Зависть, которую разбередила передача в сердцах петхаинцев, начисто изгнала оттуда завязавшееся было теплое чувство к Элигуловой. Ее стали обвинять уже и в американском лицемерии: деньги на синагогу, так же, как и подарок музею, — это, дескать, дешевый местный трюк во имя паблисити, а Джессика Савич — тоже с припухшими веками — это тайная развратница и, наверное, коммунистка: нашла, мол, кого называть «замечательной женщиной из Грузии»! А зачем, спрашивал я, Нателе это паблисити?! Те из петхаинцев, кто за ответом не отсылал меня к генералу Абасову в Москву, отвечали просто: а затем, что выуживает себе новую жертву — опять же из богатых, но тупых романтиков, падких до прищуренных глаз и загадочных заявлений. Имели в виду ее беседу с Савич.
Савич задала ей дежурный вопрос: мучает ли ностальгия? Только в той мере, ответила Элигулова, в какой она есть часть меланхолии. Меланхолии, удивилась Савич, что вы хотите сказать? Ностальгия, проговорила Натела и верно! — прищурила глаза, есть приступ меланхолии, то есть парализующей печали по поводу прощания с жизнью, с самою собой. Прощания, переспросила Савич. Да, прощания, ответила Элигулова грудным голосом; всякая жизнь состоит из череды прощаний, а у нас, эмигрантов, одним таким долгим и мучительным приступом больше. Савич снисходительно улыбнулась и сказала, что, хоть это и забавно, осталось полторы минуты: назовите нам быстро вашу героиню! Натела не поняла вопроса, и Савич подсказала: кем бы вам хотелось быть, если бы вы были не собой, — Маргарэт Тэтчер, Мартиной Навратиловой, Джейн Фондой, датской принцессой, кем? ИсабелойЪРуфь, рассмеялась Натела, как умела смеяться раньше. Кто такая ИсабелаЪРуфь, удивилась Савич. У нас есть время, спросила Натела. Да, сказала Савич, 20 секунд. Забудьте о ней, хмыкнула Натела.
В отличие от Даварашвили, меня насторожил не вид Нателы, — насторожила ее искренность. Она была слишком умна, чтобы честно делиться с публикой мыслями. Тем более такими, которые публику не устраивают. Савич спросила что могла бы та сказать об Америке, и Натела ответила: все, что угодно; Америка — единственная страна, о которой можно говорить всякое, хорошее и дурное, и все будет правдой, потому что только Америка ничем не отличается от остального мира. Никто из эмигрантов не рискнул бы врезать такое новой отчизне, 91 % населения которой, по статистике, объявленной в той же телепрограмме, лжет ежедневно и, стало быть, желает слышать о себе именно ложь. Натела рискнула, и, следовательно, либо ей не с кем было общаться, либо же ей все уже было нипочем.

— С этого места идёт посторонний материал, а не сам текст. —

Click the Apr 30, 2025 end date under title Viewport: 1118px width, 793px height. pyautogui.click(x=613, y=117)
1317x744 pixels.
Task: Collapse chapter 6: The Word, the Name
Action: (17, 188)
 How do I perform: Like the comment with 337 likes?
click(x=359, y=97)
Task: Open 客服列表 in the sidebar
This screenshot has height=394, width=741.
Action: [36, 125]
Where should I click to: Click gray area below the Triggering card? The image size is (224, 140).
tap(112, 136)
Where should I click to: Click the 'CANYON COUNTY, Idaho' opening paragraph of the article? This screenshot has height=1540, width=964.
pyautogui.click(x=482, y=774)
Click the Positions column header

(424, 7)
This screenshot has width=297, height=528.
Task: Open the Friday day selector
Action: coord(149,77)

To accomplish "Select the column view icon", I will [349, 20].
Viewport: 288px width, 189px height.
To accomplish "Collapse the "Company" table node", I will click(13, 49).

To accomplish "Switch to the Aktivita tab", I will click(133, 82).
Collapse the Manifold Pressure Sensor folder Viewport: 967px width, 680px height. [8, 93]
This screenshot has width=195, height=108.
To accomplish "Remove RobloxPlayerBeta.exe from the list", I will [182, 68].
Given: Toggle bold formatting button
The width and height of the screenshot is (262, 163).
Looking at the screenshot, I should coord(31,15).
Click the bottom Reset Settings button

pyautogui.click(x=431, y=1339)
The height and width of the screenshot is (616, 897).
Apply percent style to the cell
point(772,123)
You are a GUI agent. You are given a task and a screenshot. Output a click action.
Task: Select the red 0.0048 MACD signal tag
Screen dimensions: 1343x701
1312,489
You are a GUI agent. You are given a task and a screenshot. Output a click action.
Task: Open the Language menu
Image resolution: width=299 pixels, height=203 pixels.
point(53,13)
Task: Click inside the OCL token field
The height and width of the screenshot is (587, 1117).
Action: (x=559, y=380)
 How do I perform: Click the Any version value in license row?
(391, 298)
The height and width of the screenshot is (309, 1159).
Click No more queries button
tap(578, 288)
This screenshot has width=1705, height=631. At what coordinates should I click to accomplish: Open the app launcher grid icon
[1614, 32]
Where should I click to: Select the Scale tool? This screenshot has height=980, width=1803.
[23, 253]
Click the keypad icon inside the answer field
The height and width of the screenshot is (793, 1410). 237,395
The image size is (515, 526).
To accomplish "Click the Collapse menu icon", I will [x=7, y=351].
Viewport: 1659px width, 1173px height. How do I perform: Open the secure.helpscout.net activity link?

Эта передача состоялась в воскресный вечер, и «протоптать тропинку в роскошный особняк» я наметил себе в ближайший срок — во вторник. Понедельник приберег для преодоления гордыни. Пришлось, однако, в этот день общаться с гостями из ФБР.
Одного из них, Кливленда Овербая, я знал давно, с начальных недель обретения свободы. Приходил тогда тоже не один и задавал каверзные вопросы, а спутник записывал мои ответы. Пытались выяснить почему же все-таки я покинул родину, ежели все у меня было там именно так, как показано в анкетах. Ответил как положено: девальвация духа! Почему же тогда в Америку, удивился Кливленд. А потому, что это — единственное место, где можно освободиться от родины и других дурных привычек, — сентиментальности и курения.
Кливленд Овербай мне нравился, потому что быструю речь я тогда понимал нелегко, а он задавал вопросы медленно. На третий день я сделал обобщающее заявление: я не шпион и прибыл в Штаты не по заданию ГеБе, а по собственному почину. Услышав слово «ГеБе», писец, неЪКливленд, расплылся в блаженной улыбке: а были ли контакты — с этим, как же это выiвыразились? — с ГеБе? Конечно, были, удивился я. На следующее утро помимо Кливленда объявились уже два неЪКливленда. Допрашивали долго, хотя напоминали, что жанр называется «беседой за чаем», которым жена поила нас щедро. Вторая чашка оказалась чересчур горячей, и новый неЪКливленд осторожно опустил ее на стол, подул на нее и задал мне вопрос, ради которого пришел: а дали ли мне в ГеБе поручение? Я задумался и решил сознаться, поскольку, щеголяя широким диапазоном принципов, то есть безнравственностью, враждующие разведки друг с другом порой любезничают, и, стало быть, протокол моего диалога с Абасовым вполне мог прибыть в Штаты задолго до меня. Кроме протокола от Абасова подумал о евангелии от Матфея: «Нет ничего сокровенного, что не открылось бы, и тайного, что не стало бы явным». Посмотрев агентам в глаза, я сказал, что начальник контрразведки поручил мне жить тут как живу, — то есть среди родного народа, в осмысленной о нем заботе. После некоторого времени Кливленд рассмеялся, попрощался и сказал, что у него четверо детей, а сам увлекается дзенЪбуддизмом, почему иногда он мыслит, а иногда он есть.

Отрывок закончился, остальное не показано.